- Assignment:
Filter the listing below down to the lines holding the word "width", and copy those lines.

- Data to use:
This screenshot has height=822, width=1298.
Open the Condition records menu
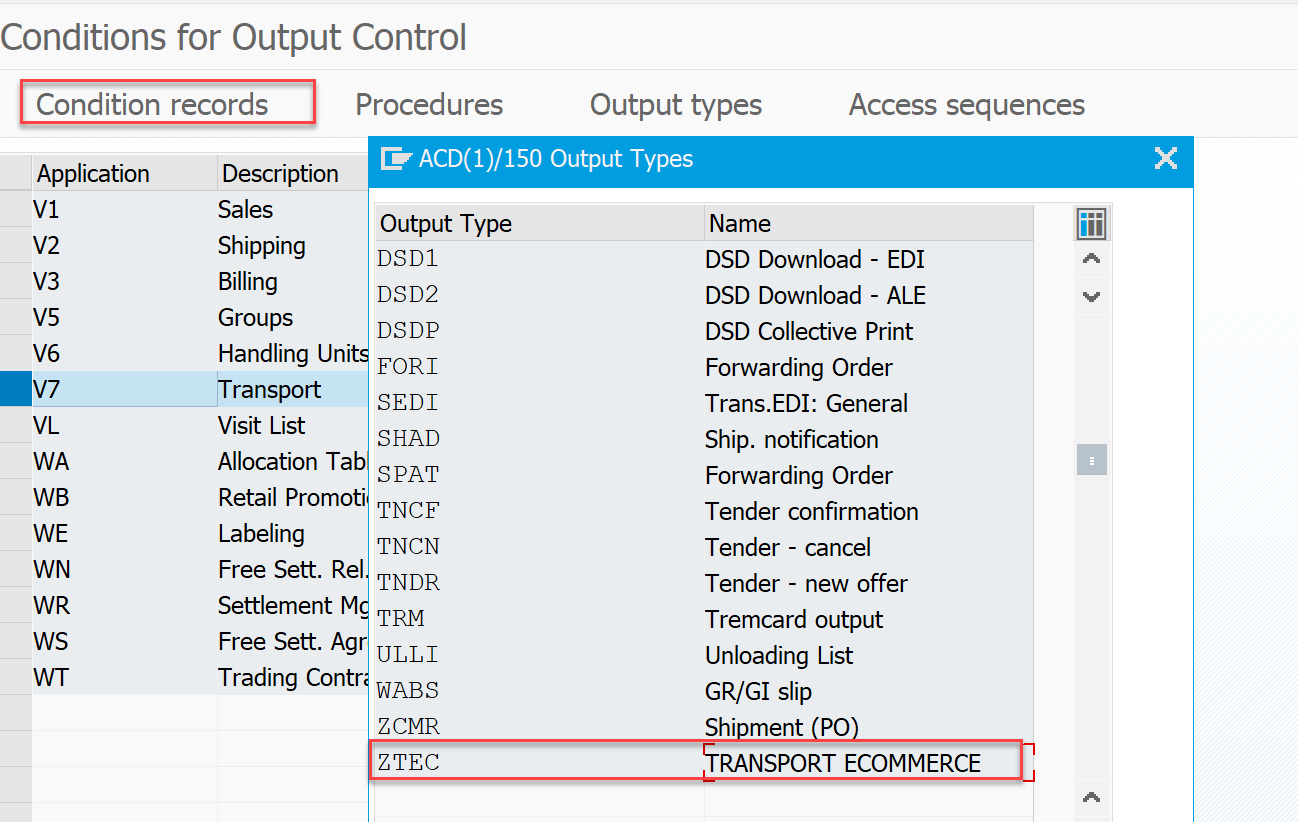point(152,105)
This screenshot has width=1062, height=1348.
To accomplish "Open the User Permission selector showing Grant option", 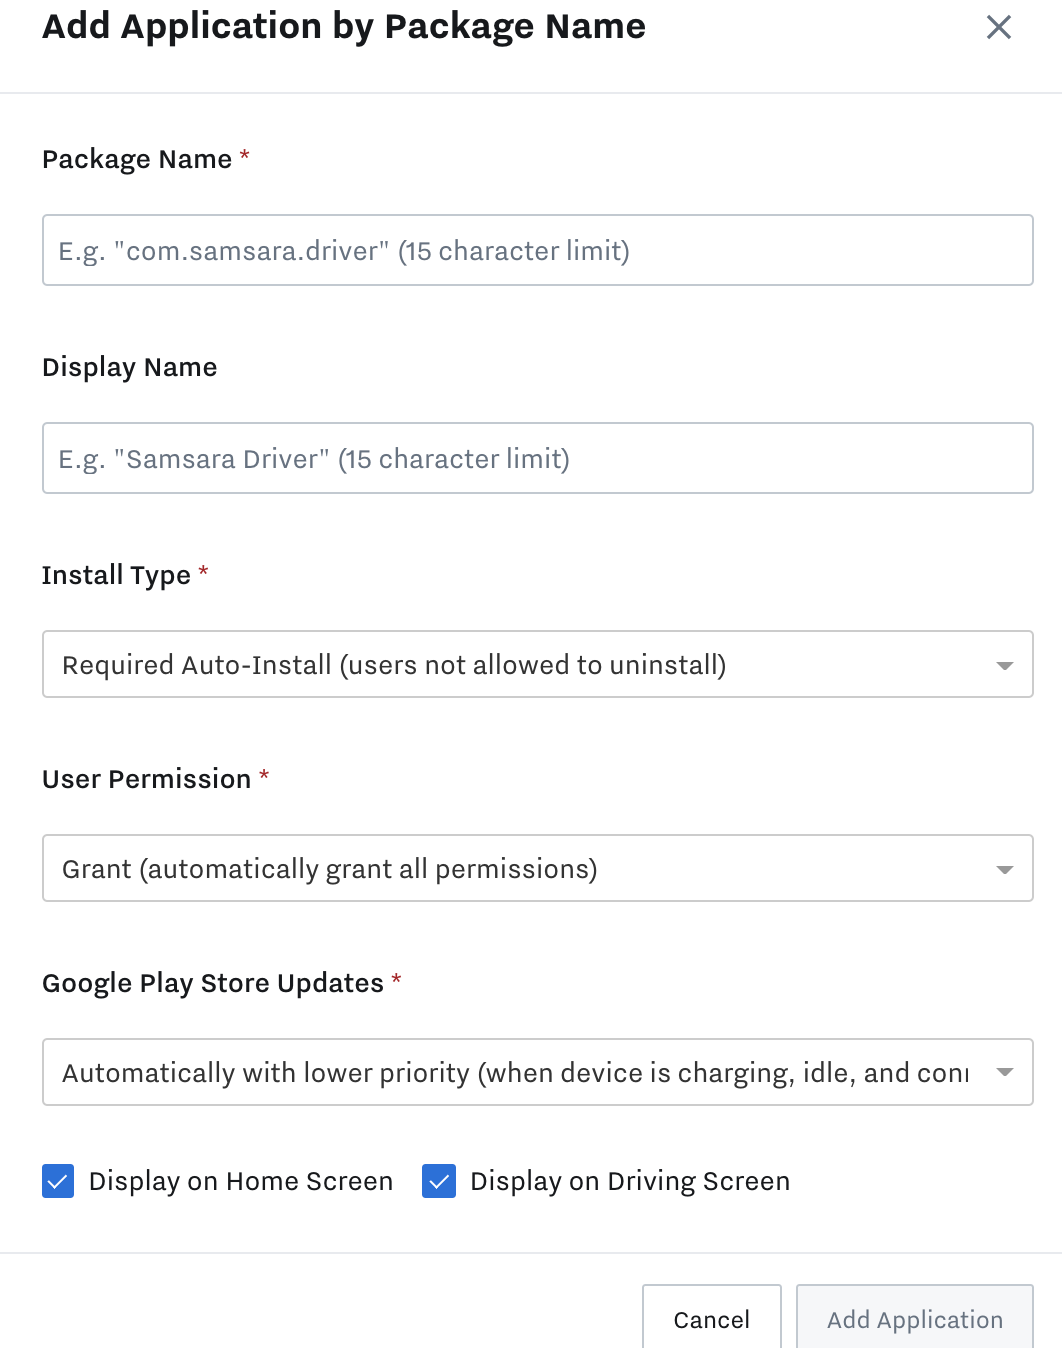I will (538, 868).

- Result:
This screenshot has height=822, width=1298.
This screenshot has width=1062, height=1348.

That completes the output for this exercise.